[WRITTEN REQUEST] Return the records below exactly as they appear, starting with the line that contains "This screenshot has width=505, height=403." and going on through the line that contains "tap(430, 61)", leaving out the pictures.

[AVAILABLE DATA]
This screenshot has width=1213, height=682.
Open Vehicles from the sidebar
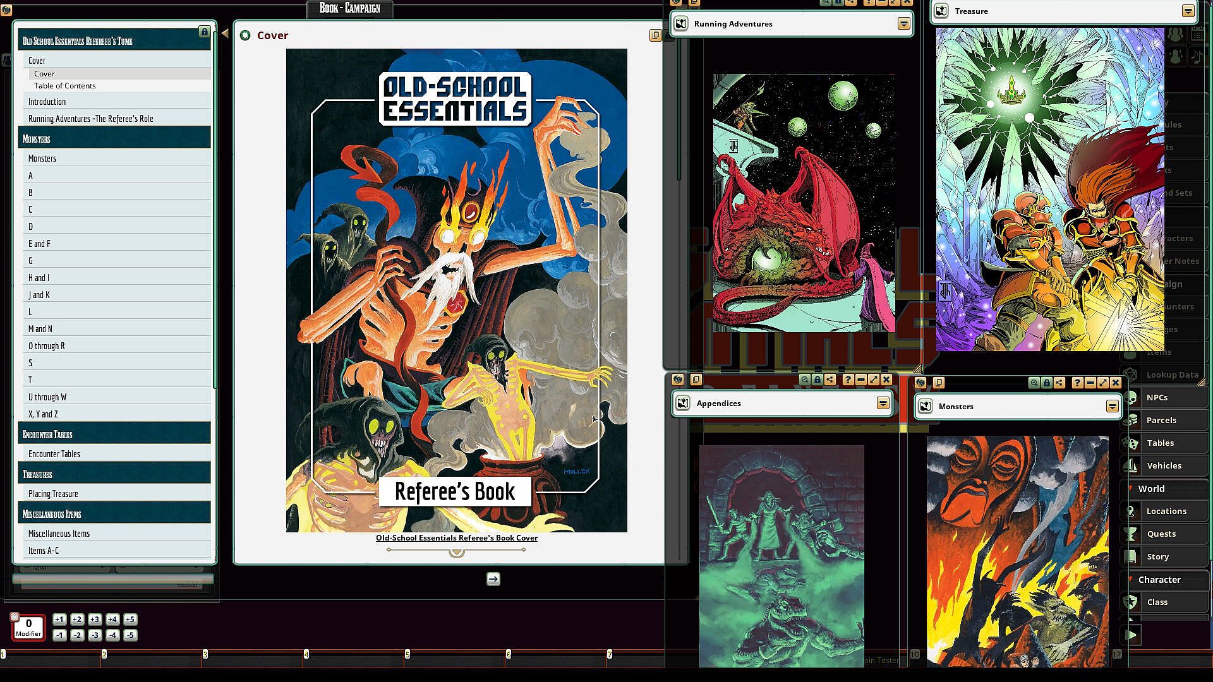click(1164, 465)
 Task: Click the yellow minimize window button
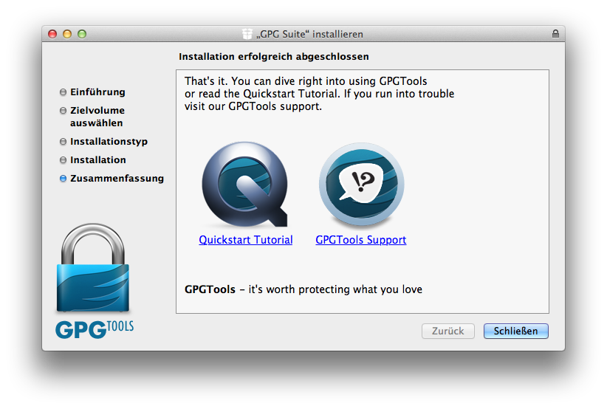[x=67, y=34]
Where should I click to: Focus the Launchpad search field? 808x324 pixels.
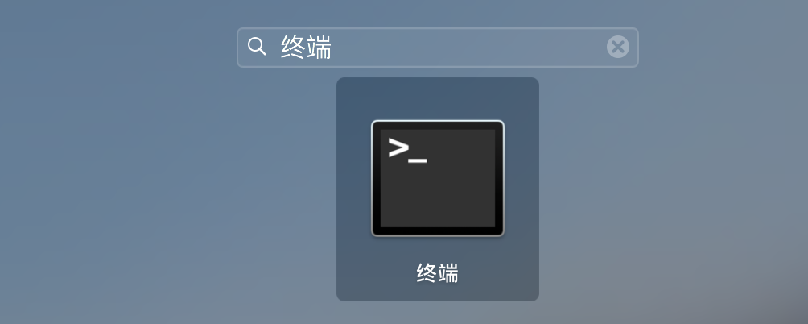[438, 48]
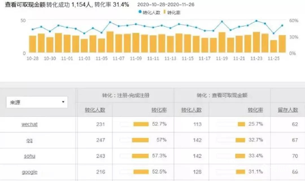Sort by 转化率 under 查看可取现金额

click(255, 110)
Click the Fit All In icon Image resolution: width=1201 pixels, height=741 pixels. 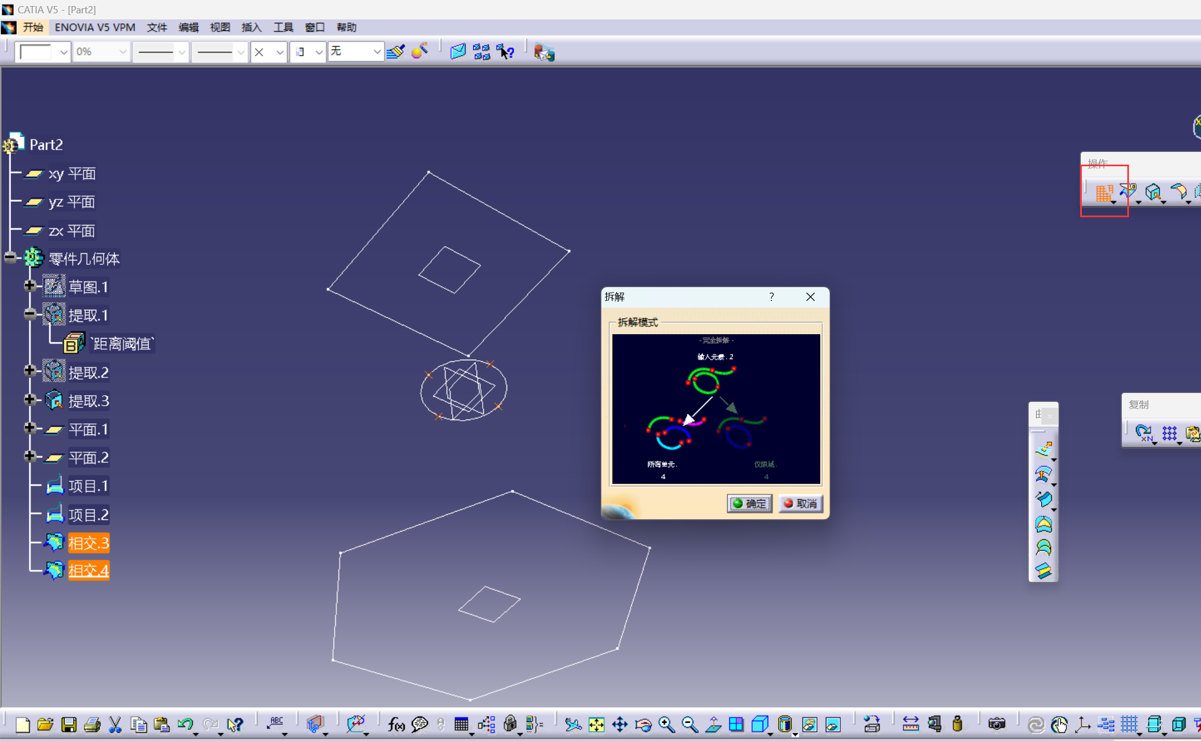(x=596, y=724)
--
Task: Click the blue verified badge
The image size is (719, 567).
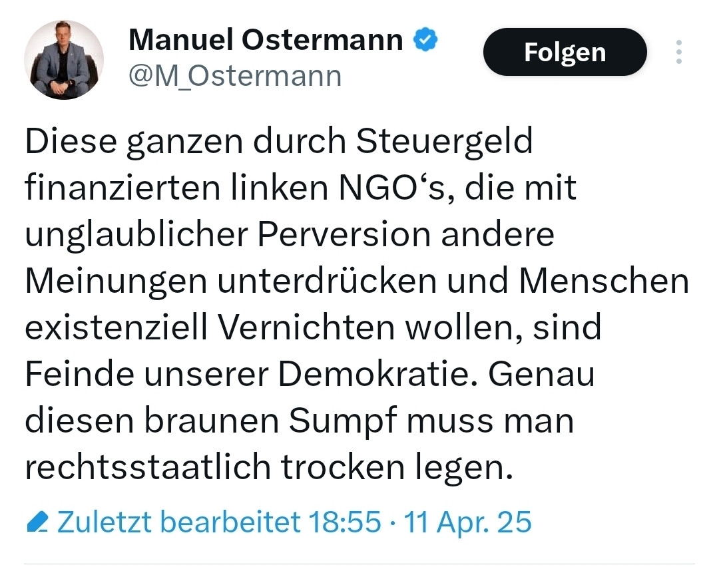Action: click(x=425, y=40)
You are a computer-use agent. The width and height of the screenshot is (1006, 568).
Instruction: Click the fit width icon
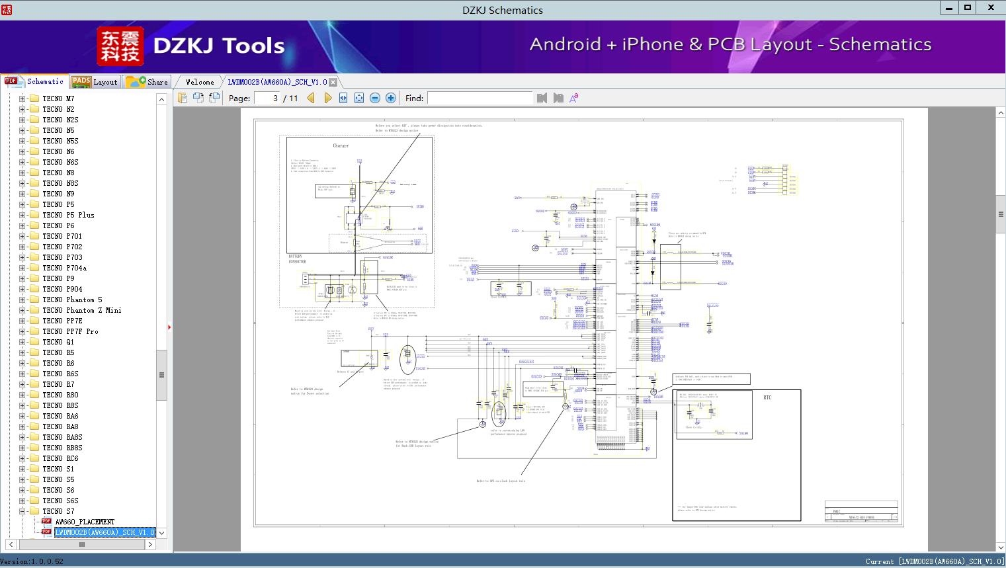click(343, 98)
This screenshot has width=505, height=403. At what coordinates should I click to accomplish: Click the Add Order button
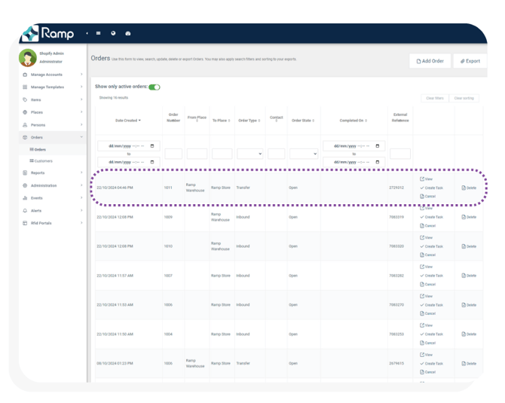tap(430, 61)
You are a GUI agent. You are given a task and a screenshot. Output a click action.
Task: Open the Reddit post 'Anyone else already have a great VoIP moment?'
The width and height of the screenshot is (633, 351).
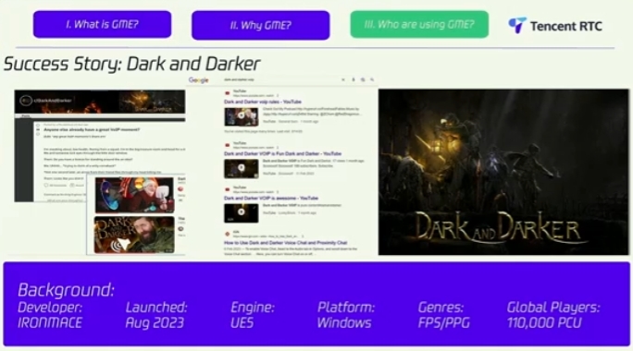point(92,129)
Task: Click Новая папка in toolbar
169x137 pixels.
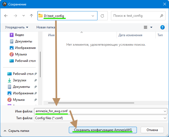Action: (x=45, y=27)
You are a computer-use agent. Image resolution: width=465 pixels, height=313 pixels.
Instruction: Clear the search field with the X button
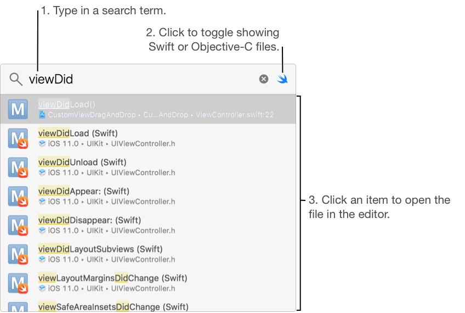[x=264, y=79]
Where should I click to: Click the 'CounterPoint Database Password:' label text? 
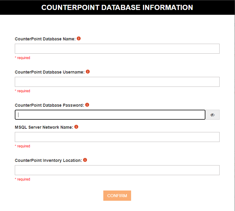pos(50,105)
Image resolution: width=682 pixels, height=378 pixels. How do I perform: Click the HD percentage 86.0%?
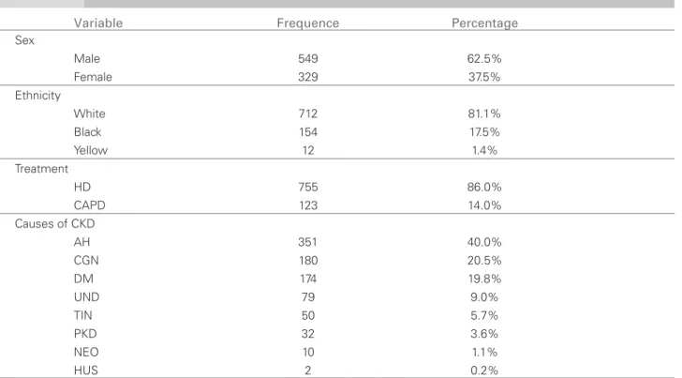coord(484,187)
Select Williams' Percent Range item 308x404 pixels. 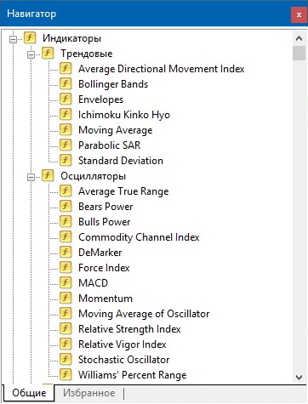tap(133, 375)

[ANSWER TO THIS EXERCISE]
This screenshot has width=505, height=403. At what coordinates should I click to accomplish: Click the Add Order button
tap(430, 61)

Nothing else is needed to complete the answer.